Wpis z mikrobloga

Ostatnio doświadczam bardzo wiele skrajnie nieprawdopodobnych sytuacji.

Poczynając od dzisiaj. Kumpel z 8-9 lat temu miał jakiś tam numer telefonu. Potem zmienił na inny. Ja ten stary numer ciągle miałem w książce razem z nowym.
Dzisiaj dzwoni do mnie kumpel. Odbieram, jakiś starszy głos w słuchawce.. pomyłka. Sobie myślę ki czort. Ukradli mu telefon ?
Sprawdziłem rejestr połączeń.. dzwonił jego stary numer.
Ten numer który miał lata temu, przepadł, potem został na nowo uwolniony, ktoś go dostał. i akurat ten ktoś pomylił się przy wybieraniu numeru i dodzwonił się do mnie! No jakie jest prawdopodobieństwo czegoś takiego ?

A to innym razem jadę na tygodniu o 1:55 samochodem i chciałem podjechać sobie na taką fajną miejscówkę na samym obrzeżach miasta w lesie gdzie jest widok na zalew. Zima gruba drogi białe pada śnieg.. Jestem tylko ja las, światła samochodu, śnieg. Wtem z naprzeciwka jedzie jakieś auto.. będąc od niego jakieś 200m skręcił w tą drogę na tą miejscówkę. Praktycznie w tym samym czasie co ja chciałem. W promieniu kilometrów nie było żywej duszy.

Jadę dalej... jest po 2 już, myślę sobie pojadę sobie boczną drogą gruntową, tak o, którą omija się korek na jednej z głównych ulic, wyskakując w dzielnicy domków jednorodzinnych i potem do głównej.. nawet za dnia gdy nie ma godzin szczytu rzadko zdarza się tam trafić na inne auto jadące z naprzeciwka. Zgadnijcie co.. w tym samym momencie co ja jechałem tą droga z naprzeciwka jechał inny samochód i spotkaliśmy się w połowie drogi.. i musieliśmy kombinować bo dwa ledwo co się koło siebie mieszczą. Na tygodniu, po 2 w nocy w tym samym czasie gdzie brak jest sensu korzystania z tej drogi bo nie ma w ogóle ruchu żadnego.

========================================

CEL ĆWICZENIA:
Przepisz dokładnie fragment wpisu z mikrobloga, zaczynając od słów "Ten numer który" i kończąc na słowach "było żywej duszy.".

SEKCJA DANYCH:
========================================

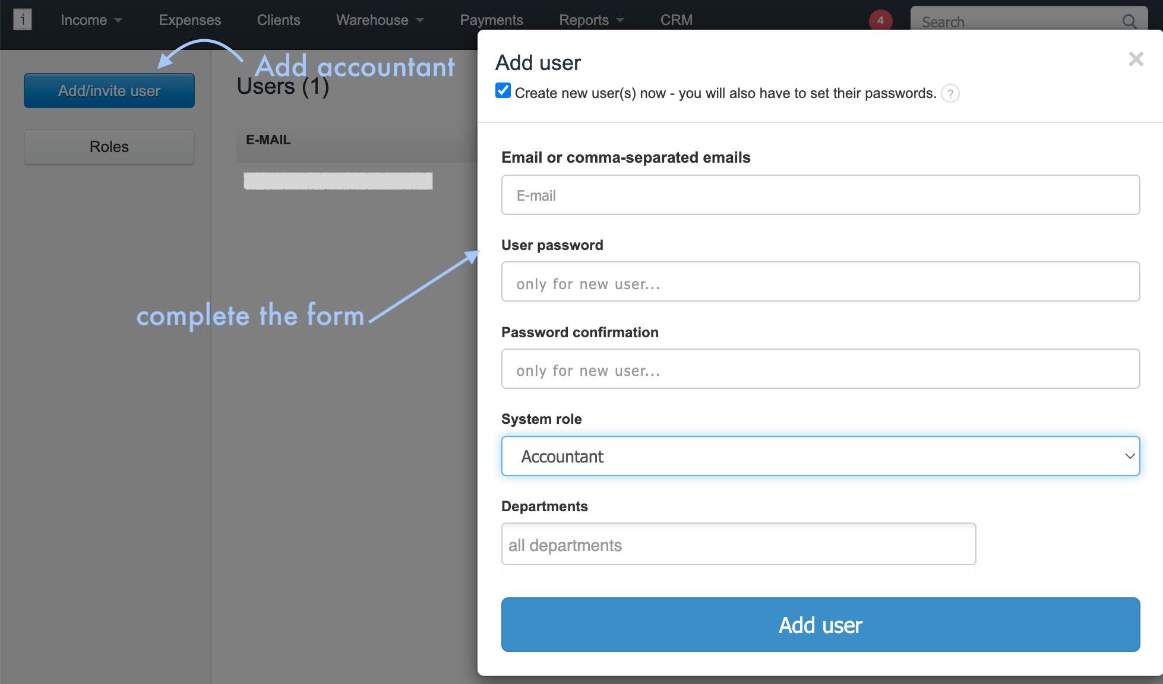The height and width of the screenshot is (684, 1163).
Task: Open the Clients page
Action: point(279,20)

========================================

ROZWIĄZANIE:
Ten numer który miał lata temu, przepadł, potem został na nowo uwolniony, ktoś go dostał. i akurat ten ktoś pomylił się przy wybieraniu numeru i dodzwonił się do mnie! No jakie jest prawdopodobieństwo czegoś takiego ?

A to innym razem jadę na tygodniu o 1:55 samochodem i chciałem podjechać sobie na taką fajną miejscówkę na samym obrzeżach miasta w lesie gdzie jest widok na zalew. Zima gruba drogi białe pada śnieg.. Jestem tylko ja las, światła samochodu, śnieg. Wtem z naprzeciwka jedzie jakieś auto.. będąc od niego jakieś 200m skręcił w tą drogę na tą miejscówkę. Praktycznie w tym samym czasie co ja chciałem. W promieniu kilometrów nie było żywej duszy.